こっちは油断した、普段着の力で大抵の状態異常を無効化してたから、状態異常を防ぐ魔法を使い忘れた…まあ、強力な魔法ほど再使用出来る時間が長かったり、制限があったりするからな、何度も使われなくてよかった」
リーダーさんと戦いを振り返る。
「おーい、宝箱のトラップと鍵を解除したよー」
「はや!?というかトラップあったの!?」
リーダーさんと戦いを振り返ってる間に針金を持ったユリが、ボスを守っていた宝箱の鍵とトラップを解除していた。
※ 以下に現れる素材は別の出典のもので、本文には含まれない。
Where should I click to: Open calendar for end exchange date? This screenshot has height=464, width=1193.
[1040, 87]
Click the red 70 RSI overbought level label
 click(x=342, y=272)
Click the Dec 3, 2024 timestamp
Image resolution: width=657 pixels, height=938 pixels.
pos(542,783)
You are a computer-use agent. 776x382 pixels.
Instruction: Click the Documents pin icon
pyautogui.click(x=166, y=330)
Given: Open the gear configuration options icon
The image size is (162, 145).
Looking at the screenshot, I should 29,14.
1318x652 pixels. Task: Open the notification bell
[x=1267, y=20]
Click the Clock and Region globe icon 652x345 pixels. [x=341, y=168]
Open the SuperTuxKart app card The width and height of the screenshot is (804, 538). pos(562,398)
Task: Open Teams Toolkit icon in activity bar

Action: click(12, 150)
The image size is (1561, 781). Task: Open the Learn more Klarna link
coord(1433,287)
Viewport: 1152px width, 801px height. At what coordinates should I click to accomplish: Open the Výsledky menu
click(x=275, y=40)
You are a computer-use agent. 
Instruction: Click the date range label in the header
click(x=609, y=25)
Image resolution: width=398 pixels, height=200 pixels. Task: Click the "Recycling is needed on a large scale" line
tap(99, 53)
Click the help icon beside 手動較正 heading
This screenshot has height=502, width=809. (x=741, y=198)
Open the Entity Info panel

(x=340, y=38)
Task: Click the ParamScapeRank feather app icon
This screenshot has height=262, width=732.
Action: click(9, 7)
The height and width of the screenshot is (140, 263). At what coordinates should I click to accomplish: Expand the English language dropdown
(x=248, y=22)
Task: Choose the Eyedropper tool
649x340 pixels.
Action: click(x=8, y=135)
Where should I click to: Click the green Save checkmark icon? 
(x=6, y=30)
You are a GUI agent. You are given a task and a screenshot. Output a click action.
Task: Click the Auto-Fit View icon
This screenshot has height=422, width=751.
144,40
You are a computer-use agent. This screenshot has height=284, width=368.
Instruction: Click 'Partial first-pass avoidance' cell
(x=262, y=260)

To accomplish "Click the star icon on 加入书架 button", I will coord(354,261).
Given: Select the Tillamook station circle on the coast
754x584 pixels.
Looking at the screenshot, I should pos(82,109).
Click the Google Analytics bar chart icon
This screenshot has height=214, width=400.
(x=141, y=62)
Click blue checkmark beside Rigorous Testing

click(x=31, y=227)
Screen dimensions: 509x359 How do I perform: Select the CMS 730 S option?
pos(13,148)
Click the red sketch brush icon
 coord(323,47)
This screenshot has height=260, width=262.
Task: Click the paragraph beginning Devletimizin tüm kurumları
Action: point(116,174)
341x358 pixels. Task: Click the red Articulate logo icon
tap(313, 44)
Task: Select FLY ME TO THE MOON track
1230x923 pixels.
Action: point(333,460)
「ほらほらお兄ちゃん、宝箱開けてよ、今回は先行して進んでたし、ボスも頑張ってたから、ボス宝箱を開ける権利はお兄ちゃんにあるよ、いいよねリーダー」
「いいよー」
リーダーの軽い返事を聞いたユリは自分を宝箱の前まで移動させる。
「えーと、それじゃあ開けるぞ」
トラップは解除されているので、安心して宝箱を開けると、3つの金塊と3つのコインが入っていた。
鑑定眼で見たら金塊は換金アイテム、コインは一人一つしか持てないように制限かけられたキーアイテムだ…少なくともコインに金銭価値は感じない。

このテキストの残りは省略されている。